§ **Requirement**
Exactly reproduce each line of the listing that follows.

§ **Supplied data**
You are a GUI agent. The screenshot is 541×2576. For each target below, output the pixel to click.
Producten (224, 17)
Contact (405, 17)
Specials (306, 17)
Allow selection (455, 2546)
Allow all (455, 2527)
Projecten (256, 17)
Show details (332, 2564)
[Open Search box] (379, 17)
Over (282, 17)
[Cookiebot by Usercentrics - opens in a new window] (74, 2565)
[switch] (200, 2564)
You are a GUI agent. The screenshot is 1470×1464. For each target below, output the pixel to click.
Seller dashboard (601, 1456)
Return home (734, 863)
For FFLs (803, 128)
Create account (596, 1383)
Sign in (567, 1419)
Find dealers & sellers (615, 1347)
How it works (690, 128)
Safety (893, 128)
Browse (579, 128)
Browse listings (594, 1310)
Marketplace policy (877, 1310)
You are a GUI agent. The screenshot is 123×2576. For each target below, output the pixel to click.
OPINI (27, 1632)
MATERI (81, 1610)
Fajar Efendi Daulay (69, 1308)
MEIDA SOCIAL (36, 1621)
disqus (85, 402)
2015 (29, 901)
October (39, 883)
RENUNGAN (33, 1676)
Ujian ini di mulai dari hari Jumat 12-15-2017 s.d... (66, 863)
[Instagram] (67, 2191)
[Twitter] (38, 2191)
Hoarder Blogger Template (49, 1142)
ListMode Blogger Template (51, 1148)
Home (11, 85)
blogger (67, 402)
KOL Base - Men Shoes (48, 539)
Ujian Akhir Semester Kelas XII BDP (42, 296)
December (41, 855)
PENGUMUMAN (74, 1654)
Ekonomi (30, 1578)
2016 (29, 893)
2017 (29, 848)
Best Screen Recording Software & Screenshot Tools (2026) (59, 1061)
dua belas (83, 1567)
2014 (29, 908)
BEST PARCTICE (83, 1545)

§ **Result**
You are a GUI agent. The screenshot is 541×2576. For each target below, output the pixel to click.
Producten (224, 17)
Contact (405, 17)
Specials (306, 17)
Allow selection (455, 2546)
Allow all (455, 2527)
Projecten (256, 17)
Show details (332, 2564)
[Open Search box] (379, 17)
Over (282, 17)
[Cookiebot by Usercentrics - opens in a new window] (74, 2565)
[switch] (200, 2564)
You are a GUI agent. The screenshot is 1470×1464. For each target below, output the pixel to click.
Seller dashboard (601, 1456)
Return home (734, 863)
For FFLs (803, 128)
Create account (596, 1383)
Sign in (567, 1419)
Find dealers & sellers (615, 1347)
How it works (690, 128)
Safety (893, 128)
Browse (579, 128)
Browse listings (594, 1310)
Marketplace policy (877, 1310)
You are a GUI agent. The screenshot is 123×2576. For each target below, output the pixel to click.
OPINI (27, 1632)
MATERI (81, 1610)
Fajar Efendi Daulay (69, 1308)
MEIDA SOCIAL (36, 1621)
disqus (85, 402)
2015 (29, 901)
October (39, 883)
RENUNGAN (33, 1676)
Ujian ini di mulai dari hari Jumat 12-15-2017 s.d... (66, 863)
[Instagram] (67, 2191)
[Twitter] (38, 2191)
Hoarder Blogger Template (49, 1142)
ListMode Blogger Template (51, 1148)
Home (11, 85)
blogger (67, 402)
KOL Base - Men Shoes (48, 539)
Ujian Akhir Semester Kelas XII BDP (42, 296)
December (41, 855)
PENGUMUMAN (74, 1654)
Ekonomi (30, 1578)
2016 (29, 893)
2017 (29, 848)
Best Screen Recording Software & Screenshot Tools (2026) (59, 1061)
dua belas (83, 1567)
2014 (29, 908)
BEST PARCTICE (83, 1545)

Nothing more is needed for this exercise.